Given exercise: Copy the rows below, changing every "computer-use agent" to "desktop automation agent" and leaving the rest as it is.

Input:
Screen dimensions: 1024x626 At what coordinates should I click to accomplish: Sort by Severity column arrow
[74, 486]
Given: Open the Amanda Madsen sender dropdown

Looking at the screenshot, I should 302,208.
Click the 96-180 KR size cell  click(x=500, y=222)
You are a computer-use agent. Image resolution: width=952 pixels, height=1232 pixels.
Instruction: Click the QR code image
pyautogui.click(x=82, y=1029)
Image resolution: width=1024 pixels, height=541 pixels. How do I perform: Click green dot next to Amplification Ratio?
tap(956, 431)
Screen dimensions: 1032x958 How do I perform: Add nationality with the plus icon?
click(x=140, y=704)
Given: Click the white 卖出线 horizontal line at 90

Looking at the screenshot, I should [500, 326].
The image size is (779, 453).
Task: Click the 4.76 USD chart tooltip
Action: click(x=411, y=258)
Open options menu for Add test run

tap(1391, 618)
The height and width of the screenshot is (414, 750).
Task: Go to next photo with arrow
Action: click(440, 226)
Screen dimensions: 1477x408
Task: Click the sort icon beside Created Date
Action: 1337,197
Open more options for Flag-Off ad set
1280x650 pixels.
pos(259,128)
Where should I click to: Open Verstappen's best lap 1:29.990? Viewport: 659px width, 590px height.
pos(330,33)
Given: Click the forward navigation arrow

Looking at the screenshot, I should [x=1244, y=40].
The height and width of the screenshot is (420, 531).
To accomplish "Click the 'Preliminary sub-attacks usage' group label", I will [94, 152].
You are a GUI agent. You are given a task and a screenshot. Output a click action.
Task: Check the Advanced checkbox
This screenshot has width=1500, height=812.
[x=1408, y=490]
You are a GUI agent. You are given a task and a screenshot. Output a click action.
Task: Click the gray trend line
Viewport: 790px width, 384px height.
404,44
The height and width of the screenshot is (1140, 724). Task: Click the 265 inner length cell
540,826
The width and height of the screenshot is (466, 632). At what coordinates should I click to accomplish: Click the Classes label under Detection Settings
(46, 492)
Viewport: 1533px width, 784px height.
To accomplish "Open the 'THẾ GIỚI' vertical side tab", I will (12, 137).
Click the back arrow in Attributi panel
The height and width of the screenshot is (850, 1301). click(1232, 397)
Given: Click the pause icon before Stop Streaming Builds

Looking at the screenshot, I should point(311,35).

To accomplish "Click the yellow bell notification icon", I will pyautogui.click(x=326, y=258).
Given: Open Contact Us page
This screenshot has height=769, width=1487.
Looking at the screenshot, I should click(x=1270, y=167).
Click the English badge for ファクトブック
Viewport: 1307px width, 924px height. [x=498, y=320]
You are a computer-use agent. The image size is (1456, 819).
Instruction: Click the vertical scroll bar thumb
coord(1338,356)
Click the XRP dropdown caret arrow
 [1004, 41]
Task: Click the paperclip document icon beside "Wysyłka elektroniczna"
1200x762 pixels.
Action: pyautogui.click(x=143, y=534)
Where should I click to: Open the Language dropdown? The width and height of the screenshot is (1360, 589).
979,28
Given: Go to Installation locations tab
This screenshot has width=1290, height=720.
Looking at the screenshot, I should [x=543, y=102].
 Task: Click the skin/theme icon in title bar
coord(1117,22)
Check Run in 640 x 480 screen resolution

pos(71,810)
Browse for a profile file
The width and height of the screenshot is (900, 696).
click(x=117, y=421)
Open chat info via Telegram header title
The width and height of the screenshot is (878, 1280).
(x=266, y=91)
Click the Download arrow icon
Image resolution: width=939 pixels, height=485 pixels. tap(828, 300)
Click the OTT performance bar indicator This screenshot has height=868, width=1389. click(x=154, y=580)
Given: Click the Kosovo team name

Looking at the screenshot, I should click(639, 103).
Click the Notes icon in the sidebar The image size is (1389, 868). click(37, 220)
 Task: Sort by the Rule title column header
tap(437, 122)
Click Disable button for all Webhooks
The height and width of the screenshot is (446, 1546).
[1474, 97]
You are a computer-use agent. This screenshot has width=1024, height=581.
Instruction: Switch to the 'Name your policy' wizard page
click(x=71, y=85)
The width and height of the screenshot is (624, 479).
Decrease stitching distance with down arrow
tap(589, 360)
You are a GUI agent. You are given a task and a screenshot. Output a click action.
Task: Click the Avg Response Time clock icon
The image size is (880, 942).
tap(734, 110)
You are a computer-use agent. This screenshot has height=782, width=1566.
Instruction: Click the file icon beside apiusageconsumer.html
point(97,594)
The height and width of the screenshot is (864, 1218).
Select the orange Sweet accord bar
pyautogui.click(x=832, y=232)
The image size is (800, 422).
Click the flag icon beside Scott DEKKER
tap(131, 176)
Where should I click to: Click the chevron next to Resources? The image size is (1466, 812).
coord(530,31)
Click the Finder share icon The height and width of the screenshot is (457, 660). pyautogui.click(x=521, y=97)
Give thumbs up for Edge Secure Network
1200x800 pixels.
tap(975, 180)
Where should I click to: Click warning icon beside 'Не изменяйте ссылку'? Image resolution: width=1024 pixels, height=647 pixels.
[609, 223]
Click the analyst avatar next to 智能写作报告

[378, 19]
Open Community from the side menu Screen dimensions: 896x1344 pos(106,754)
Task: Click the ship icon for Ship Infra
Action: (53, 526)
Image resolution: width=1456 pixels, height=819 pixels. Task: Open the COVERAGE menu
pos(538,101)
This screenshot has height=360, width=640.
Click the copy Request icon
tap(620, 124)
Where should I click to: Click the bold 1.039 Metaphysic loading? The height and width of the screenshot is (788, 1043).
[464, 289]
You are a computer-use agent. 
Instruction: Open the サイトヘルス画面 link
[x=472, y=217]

Task result:
Screen dimensions: 1024x626 At what coordinates should I click to accomplish: Sort by Severity column arrow
[74, 486]
Given: Open the Amanda Madsen sender dropdown

Looking at the screenshot, I should 302,208.
Click the 96-180 KR size cell  click(x=500, y=222)
You are a desktop automation agent. Image resolution: width=952 pixels, height=1232 pixels.
Instruction: Click the QR code image
pyautogui.click(x=82, y=1029)
Image resolution: width=1024 pixels, height=541 pixels. How do I perform: Click green dot next to Amplification Ratio?
tap(956, 431)
Screen dimensions: 1032x958 How do I perform: Add nationality with the plus icon?
click(x=140, y=704)
Given: Click the white 卖出线 horizontal line at 90

Looking at the screenshot, I should [500, 326].
The image size is (779, 453).
Task: Click the 4.76 USD chart tooltip
Action: click(x=411, y=258)
Open options menu for Add test run

tap(1391, 618)
The height and width of the screenshot is (414, 750).
Task: Go to next photo with arrow
Action: click(440, 226)
Screen dimensions: 1477x408
Task: Click the sort icon beside Created Date
Action: 1337,197
Open more options for Flag-Off ad set
1280x650 pixels.
pos(259,128)
Where should I click to: Open Verstappen's best lap 1:29.990? Viewport: 659px width, 590px height.
pos(330,33)
Given: Click the forward navigation arrow

Looking at the screenshot, I should [x=1244, y=40].
The height and width of the screenshot is (420, 531).
To accomplish "Click the 'Preliminary sub-attacks usage' group label", I will [94, 152].
You are a GUI agent. You are given a task and a screenshot. Output a click action.
Task: Check the Advanced checkbox
This screenshot has width=1500, height=812.
[x=1408, y=490]
You are a GUI agent. You are given a task and a screenshot. Output a click action.
Task: Click the gray trend line
Viewport: 790px width, 384px height.
404,44
The height and width of the screenshot is (1140, 724). Task: Click the 265 inner length cell
540,826
The width and height of the screenshot is (466, 632). At what coordinates should I click to accomplish: Click the Classes label under Detection Settings
(46, 492)
Viewport: 1533px width, 784px height.
To accomplish "Open the 'THẾ GIỚI' vertical side tab", I will (12, 137).
Click the back arrow in Attributi panel
The height and width of the screenshot is (850, 1301). click(1232, 397)
Given: Click the pause icon before Stop Streaming Builds

Looking at the screenshot, I should point(311,35).

To accomplish "Click the yellow bell notification icon", I will pyautogui.click(x=326, y=258).
Given: Open Contact Us page
This screenshot has height=769, width=1487.
Looking at the screenshot, I should click(x=1270, y=167).
Click the English badge for ファクトブック
Viewport: 1307px width, 924px height. [x=498, y=320]
You are a desktop automation agent. The image size is (1456, 819).
Instruction: Click the vertical scroll bar thumb
coord(1338,356)
Click the XRP dropdown caret arrow
 [1004, 41]
Task: Click the paperclip document icon beside "Wysyłka elektroniczna"
1200x762 pixels.
Action: pyautogui.click(x=143, y=534)
Where should I click to: Open the Language dropdown? The width and height of the screenshot is (1360, 589).
979,28
Given: Go to Installation locations tab
This screenshot has width=1290, height=720.
Looking at the screenshot, I should [x=543, y=102].
 Task: Click the skin/theme icon in title bar
coord(1117,22)
Check Run in 640 x 480 screen resolution

pos(71,810)
Browse for a profile file
The width and height of the screenshot is (900, 696).
click(x=117, y=421)
Open chat info via Telegram header title
The width and height of the screenshot is (878, 1280).
(x=266, y=91)
Click the Download arrow icon
Image resolution: width=939 pixels, height=485 pixels. tap(828, 300)
Click the OTT performance bar indicator This screenshot has height=868, width=1389. click(x=154, y=580)
Given: Click the Kosovo team name

Looking at the screenshot, I should click(639, 103).
Click the Notes icon in the sidebar The image size is (1389, 868). click(37, 220)
 Task: Sort by the Rule title column header
tap(437, 122)
Click Disable button for all Webhooks
The height and width of the screenshot is (446, 1546).
[1474, 97]
You are a desktop automation agent. This screenshot has width=1024, height=581.
Instruction: Switch to the 'Name your policy' wizard page
click(x=71, y=85)
The width and height of the screenshot is (624, 479).
Decrease stitching distance with down arrow
tap(589, 360)
You are a GUI agent. You are given a task and a screenshot. Output a click action.
Task: Click the Avg Response Time clock icon
The image size is (880, 942).
tap(734, 110)
You are a desktop automation agent. This screenshot has height=782, width=1566.
Instruction: Click the file icon beside apiusageconsumer.html
point(97,594)
The height and width of the screenshot is (864, 1218).
Select the orange Sweet accord bar
pyautogui.click(x=832, y=232)
The image size is (800, 422).
Click the flag icon beside Scott DEKKER
tap(131, 176)
Where should I click to: Click the chevron next to Resources? The image size is (1466, 812).
coord(530,31)
Click the Finder share icon The height and width of the screenshot is (457, 660). pyautogui.click(x=521, y=97)
Give thumbs up for Edge Secure Network
1200x800 pixels.
tap(975, 180)
Where should I click to: Click warning icon beside 'Не изменяйте ссылку'? Image resolution: width=1024 pixels, height=647 pixels.
[609, 223]
Click the analyst avatar next to 智能写作报告

[378, 19]
Open Community from the side menu Screen dimensions: 896x1344 pos(106,754)
Task: Click the ship icon for Ship Infra
Action: (53, 526)
Image resolution: width=1456 pixels, height=819 pixels. Task: Open the COVERAGE menu
pos(538,101)
This screenshot has height=360, width=640.
Click the copy Request icon
tap(620, 124)
Where should I click to: Click the bold 1.039 Metaphysic loading? The height and width of the screenshot is (788, 1043).
[464, 289]
You are a desktop automation agent. 
Instruction: Open the サイトヘルス画面 link
[x=472, y=217]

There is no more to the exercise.